Hopefully you can guess by now that I was wrong somewhere along the lines of this story. Well, I was wrong right there. IE is about restoring the body's instinctual physiological signals, cravings, etc. - rejecting the diet mentality and making peace with food and body image along the way. It's basically the definition of listening to one's own body. In no way am I claiming that these bloggers I look up to portrayed a false definition of IE - it was my misunderstanding and coming to terms with it required quieting down all the noise going on around me so that I could... well, just listen to my body.
Nowhere in IE are there rules that one must eat chocolate chip cookies and nachos and donuts and blah blah blah. The ability to look beyond the nutrition facts of those foods and just enjoy them for what they are can be part of IE, most definitely. Nowhere in IE are there rules that one must only go on long walks and practice gentle yoga. On the other hand, nowhere in IE are there rules that don't allow green smoothies and kale salads and cookies made with almond flour and dates. Those, quite honestly, are some of my absolute favorite foods because my taste buds savor them and my body appreciates their metabolic function when I want to challenge myself in my preferred forms of exercise. Nowhere in IE are there rules that condemn HIIT and cycling and running. My body absolutely thrives off of these, and it knows when enough is enough and how to properly refuel.

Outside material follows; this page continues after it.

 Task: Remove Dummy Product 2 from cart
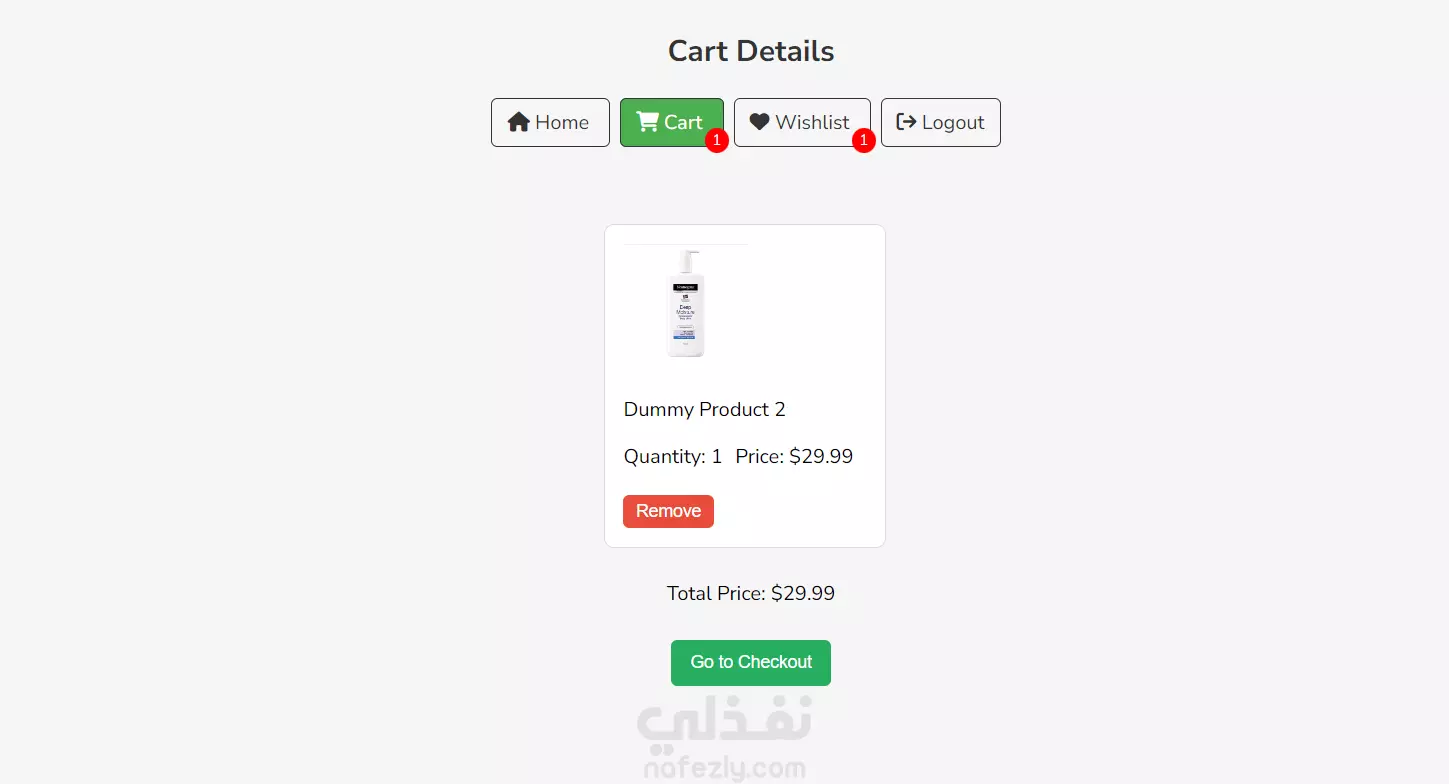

It's taken me some time (read: a whole year) to finally rest in this peaceful place of understanding because, at first, I thought all of it was a sign I hadn't grasped IE yet. I thought maybe my behaviors (enjoying the intense exercise) and desires (craving the greens and other whole foods) was a sign I was stepping back into some sort of an eating disorder. Very wrong. What's different about now vs. an eating disorder? Well, I can take rest days sometimes to sit on the couch like a potato and I feel perfectly fine. I can eat burgers and donuts when they make my mouth water and not feel the need to construct a burger that is free of carbs or extra low in fat to the point where it doesn't even taste good or look like a burger. Food doesn't stress me out. It doesn't control me.

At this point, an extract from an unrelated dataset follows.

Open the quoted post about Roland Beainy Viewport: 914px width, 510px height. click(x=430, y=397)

IE might look different for you than it does for me. Take these words for what I intend them to be - encouragement to learn more about IE, and in the process, your body + preferences + tastes + favorites + not-so-favorites, etc. Don't compare yourself, your workouts, your eating habits to someone else's. On that same note, please always remember that I am not a doctor or a registered dietitian, so take my advice with that in mind and refer to the sources I've linked below for further information.
I hope you found this relevant, interesting, useful, or at least something positive and uplifting to your day. Thank you for taking the time to read it, and I'll see you back here next time I have something nutrition- or food-related to say!
To Jeannette (@sweatysweetpotato), who has become one of my absolute best friends in the last year and a half during which we've known each other, thank you for helping me process all my thoughts, for listening, and for offering your own wisdom and advice, and for encouraging me to keep pursuing my intuition!